Okay. Maybe I can ask it a different way then. When you look at the 3% -- at least 3% growth projection for '25, can you help us break down the components of it?
We haven't really disclosed that as time goes on, and we may give you more color on it. But as of now, we really don't speak to more detail on it. We have a concentration with one tenant that we're constantly negotiating with and for competitive advantages, also it doesn't really make sense to disclose it.
Okay. Understandable. Just last question then. Is that 3% growth projection for 2025. Would you say that's somewhat of a sustainable figure? I wasn't sure if there were some other components might be driving it a little bit higher.
So there are a lot of different components that go into setting the same store number. It's not just about rent growth. It's also about the expenses of the company and the efficiencies that we can get in operating these properties. And so we wanted to give you projection, to give you a line of sight as to where things are going to be. And we hope to continue to do that as time goes on and as we get in front of these leases of working with the Post Service.
The next question comes from the line of Steven Dumanski with Janney.
I appreciate you provided some insight on the 2 dispositions. Can you just provide more, I guess, more of an update on why they were transacted at such a relatively reblended cap rate? And if you see any more of these opportunities in terms of recycling capital going forward.

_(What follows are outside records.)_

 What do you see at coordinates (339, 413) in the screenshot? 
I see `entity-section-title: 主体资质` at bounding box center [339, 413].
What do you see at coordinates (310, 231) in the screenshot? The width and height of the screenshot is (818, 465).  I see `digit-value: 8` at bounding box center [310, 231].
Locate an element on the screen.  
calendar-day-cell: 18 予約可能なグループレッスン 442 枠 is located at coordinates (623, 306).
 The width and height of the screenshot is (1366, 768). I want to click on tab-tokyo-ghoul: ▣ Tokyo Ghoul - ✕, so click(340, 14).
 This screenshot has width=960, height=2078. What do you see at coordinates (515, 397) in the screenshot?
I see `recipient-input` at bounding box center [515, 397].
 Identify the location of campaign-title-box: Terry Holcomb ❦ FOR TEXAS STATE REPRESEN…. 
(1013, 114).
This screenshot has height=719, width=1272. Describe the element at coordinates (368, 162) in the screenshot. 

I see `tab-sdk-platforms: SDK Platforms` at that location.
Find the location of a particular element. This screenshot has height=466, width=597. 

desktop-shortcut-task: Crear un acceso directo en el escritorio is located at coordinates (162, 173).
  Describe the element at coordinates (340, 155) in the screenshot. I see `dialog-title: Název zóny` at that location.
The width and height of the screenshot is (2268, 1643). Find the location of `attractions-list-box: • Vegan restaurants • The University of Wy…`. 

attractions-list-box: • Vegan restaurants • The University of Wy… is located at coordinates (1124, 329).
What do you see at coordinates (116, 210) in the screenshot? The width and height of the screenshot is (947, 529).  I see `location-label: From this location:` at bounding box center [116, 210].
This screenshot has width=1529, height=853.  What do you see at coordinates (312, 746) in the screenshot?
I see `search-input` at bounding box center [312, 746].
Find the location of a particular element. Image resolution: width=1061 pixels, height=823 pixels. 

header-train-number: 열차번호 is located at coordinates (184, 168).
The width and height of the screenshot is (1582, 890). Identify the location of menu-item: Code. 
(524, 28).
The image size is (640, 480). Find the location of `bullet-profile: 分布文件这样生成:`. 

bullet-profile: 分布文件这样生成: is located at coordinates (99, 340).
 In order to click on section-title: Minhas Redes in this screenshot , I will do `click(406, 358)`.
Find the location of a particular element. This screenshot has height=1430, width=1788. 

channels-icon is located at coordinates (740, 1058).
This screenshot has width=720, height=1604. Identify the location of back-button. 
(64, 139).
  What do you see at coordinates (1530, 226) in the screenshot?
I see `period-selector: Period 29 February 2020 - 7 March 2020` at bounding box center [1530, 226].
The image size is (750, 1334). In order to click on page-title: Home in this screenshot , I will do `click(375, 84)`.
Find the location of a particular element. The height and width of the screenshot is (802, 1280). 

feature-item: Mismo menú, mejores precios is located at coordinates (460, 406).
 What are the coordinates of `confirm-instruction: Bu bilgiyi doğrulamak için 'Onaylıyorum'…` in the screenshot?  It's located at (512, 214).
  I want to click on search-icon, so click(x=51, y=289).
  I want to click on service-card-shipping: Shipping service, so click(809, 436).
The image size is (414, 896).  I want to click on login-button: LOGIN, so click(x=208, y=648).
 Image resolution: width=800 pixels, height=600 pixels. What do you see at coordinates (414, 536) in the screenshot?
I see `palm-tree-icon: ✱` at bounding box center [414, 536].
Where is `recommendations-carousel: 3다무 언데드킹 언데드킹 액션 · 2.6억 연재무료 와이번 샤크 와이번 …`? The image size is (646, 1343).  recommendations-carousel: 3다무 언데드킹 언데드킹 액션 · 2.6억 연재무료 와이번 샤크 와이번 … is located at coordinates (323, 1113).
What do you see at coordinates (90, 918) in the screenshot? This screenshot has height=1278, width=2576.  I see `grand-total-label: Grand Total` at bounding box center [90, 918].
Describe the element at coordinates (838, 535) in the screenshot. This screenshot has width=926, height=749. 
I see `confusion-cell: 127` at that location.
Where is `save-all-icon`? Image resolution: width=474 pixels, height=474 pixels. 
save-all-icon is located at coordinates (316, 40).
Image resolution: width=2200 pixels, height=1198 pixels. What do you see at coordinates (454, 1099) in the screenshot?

I appreciate the question. So these were both reverse inquiries. These were not marketed. These were not deals that we were putting out there for sale. Buyers approach us. Like in general, we believe that we are undervalued. We think that a lot of the properties that we own have greater value and should be valued at lower cap rates. We were able to achieve a good return. We extracted value from these properties and we're recycling this capital and putting them into other properties that we will attract value out of. We will continue to do that as the opportunity presents itself. But in the end, this is a growth company. And our goal is to continue to acquire and grow the company as we have.
Next question comes from the line of Eric Borden with BMO Capital Markets.
Maybe just starting with the acquisition environment. You noted that 3Q volumes were lighter than expected, but you still maintained the full year target of $90 million. So I guess what's kind of giving you confidence to achieve that $90 million guidance as you look to continue to acquire in the fourth quarter?
Thank you. So as I've stated in the past, this is really not a quarterly business. And I know by nature, everybody just takes what our targets are and applies them by the quarter. This quarter was like just timing of the transactions. And so I'm not concerned about hitting our target. I'm very happy with our pipeline. I'm looking forward to our cost of capital going down and be able to increase our pipeline there after, but I didn't see a reason to adjust our target because I believe we're going to achieve it.
That's helpful. And then maybe just on the cap rate environment, given the 10 years still remains volatile today post the Fed cutting rate. And just curious, are buyers readjusting to that higher rate environment? Or are they still expecting kind of better pricing on their end just given potential future costs?
We haven't seen a significant change in cap rates and sellers' expectation of pricing. But we do see a lot of sellers that are considering selling today that weren't in the market, let's call it, a year or so ago. So that's a positive.
Thank you. [Operator Instructions] Ladies and gentlemen, we have reached the end of question-and-answer session. I would now like to turn the floor over to Andrew Spodek for closing comments.
Thank you. On behalf of the entire team, we want to thank you for your support and taking the time to join us today, and we look forward to connecting with all of you in the coming months.
Thank you. This concludes today's teleconference. You may disconnect your lines at this time. Thank you for your participation.